I can’t think of a better title…

I have syncoid replicating datasets from my main proxmox server to a backup server. I originally had it set up in a cron job, but it would crash my server after about 2 weeks. I think that is a different problem that is somewhat related, but I won’t ask that one just yet.

When I run syncoid, and then something happens (let’s say that I log into my server, start a syncoid command, and then my connection gets cut [and also assume that for some reason I am not running tmux or screen or anything in my server]) and my job gets killed.

On the backup server side, there is still a zfs recieve job that is sitting there. I cannot kill it. The only thing I can do is restart the backup server.

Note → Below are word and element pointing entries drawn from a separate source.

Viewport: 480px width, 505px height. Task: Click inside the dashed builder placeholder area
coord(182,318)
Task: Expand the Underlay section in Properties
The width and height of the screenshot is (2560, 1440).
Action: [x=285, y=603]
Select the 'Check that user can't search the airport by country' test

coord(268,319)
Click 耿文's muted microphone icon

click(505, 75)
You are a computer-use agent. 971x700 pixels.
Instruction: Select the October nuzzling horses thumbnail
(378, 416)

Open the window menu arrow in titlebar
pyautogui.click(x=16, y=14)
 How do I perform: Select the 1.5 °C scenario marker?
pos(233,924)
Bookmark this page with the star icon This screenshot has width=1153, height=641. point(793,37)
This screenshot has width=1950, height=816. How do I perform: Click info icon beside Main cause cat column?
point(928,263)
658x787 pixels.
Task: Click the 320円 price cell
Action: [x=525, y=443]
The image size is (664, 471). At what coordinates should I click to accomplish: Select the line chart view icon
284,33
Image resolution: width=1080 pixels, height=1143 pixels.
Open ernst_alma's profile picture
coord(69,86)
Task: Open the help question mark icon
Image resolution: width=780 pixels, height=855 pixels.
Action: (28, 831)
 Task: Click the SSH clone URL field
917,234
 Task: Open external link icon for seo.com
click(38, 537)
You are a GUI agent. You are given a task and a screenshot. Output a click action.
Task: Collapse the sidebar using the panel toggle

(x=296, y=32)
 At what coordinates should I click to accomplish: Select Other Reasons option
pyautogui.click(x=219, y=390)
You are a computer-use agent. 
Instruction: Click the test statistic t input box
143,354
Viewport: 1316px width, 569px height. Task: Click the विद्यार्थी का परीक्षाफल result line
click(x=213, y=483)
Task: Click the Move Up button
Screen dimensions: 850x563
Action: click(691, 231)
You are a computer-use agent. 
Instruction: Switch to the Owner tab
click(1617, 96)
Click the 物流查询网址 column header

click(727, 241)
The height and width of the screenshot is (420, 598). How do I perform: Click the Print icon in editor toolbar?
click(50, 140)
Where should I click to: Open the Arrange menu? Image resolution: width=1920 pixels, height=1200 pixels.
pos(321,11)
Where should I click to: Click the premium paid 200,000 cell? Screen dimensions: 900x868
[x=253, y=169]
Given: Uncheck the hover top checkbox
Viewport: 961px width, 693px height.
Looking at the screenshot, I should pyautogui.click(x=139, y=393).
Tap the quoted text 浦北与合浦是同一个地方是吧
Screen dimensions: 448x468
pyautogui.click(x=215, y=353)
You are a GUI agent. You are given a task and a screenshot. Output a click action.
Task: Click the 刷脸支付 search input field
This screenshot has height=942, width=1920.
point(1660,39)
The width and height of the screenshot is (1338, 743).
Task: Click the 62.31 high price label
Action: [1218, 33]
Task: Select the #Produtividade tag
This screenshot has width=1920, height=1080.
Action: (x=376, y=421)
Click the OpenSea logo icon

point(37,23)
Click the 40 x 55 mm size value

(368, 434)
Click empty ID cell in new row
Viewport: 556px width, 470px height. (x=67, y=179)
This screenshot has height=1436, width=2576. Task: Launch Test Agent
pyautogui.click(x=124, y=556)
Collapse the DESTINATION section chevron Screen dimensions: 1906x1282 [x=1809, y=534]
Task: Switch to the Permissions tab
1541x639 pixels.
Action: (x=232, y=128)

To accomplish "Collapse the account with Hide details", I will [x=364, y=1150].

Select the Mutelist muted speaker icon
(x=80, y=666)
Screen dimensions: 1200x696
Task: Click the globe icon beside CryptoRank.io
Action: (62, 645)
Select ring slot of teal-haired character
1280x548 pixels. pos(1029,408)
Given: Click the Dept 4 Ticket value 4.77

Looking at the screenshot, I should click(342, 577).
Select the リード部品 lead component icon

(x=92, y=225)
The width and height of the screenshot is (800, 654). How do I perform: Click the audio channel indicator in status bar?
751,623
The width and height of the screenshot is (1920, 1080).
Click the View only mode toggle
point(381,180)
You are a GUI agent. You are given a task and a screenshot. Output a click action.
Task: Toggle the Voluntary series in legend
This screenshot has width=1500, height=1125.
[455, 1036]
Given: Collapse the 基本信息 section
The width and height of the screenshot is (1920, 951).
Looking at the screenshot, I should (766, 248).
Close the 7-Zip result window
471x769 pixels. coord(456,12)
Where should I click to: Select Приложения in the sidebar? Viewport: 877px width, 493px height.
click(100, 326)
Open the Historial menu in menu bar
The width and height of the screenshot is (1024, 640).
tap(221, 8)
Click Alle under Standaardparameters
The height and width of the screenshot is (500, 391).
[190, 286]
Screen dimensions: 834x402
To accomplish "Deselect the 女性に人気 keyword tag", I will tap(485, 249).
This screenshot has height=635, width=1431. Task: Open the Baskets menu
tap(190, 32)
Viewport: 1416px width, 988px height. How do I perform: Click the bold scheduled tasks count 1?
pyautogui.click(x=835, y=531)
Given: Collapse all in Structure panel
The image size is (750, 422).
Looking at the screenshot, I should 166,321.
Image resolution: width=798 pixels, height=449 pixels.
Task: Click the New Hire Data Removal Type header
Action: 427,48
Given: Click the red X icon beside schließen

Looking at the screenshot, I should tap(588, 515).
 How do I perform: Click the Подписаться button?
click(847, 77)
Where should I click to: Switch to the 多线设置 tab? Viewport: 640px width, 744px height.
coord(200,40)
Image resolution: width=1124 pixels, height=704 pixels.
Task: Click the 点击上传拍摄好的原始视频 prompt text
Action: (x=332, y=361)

I use the --no-privilege-elevation so it is just my normal user on the backup server, but I still cannot kill the job. And so then I cannot start a new syncoid job. Eventually the IO delay on my backup server goes through the roof.

Is there some way to set a timeout or something for the zfs receive command?

In theory, it should already time out after a certain amount of time with no data.

I’ve seen issues like what you’re describing, but they’re definitely less common, and I would call that an OpenZFS bug. Typically, most receive-related processes are killable, and the system-controlled ones that aren’t will seppuku themselves honorably once the user-killable ones are gone.

I’d recommend filing this as an OpenZFS issue. Be CERTAIN to give all the information requested about distribution (obviously, Proxmox in this case) and ZFS version installed.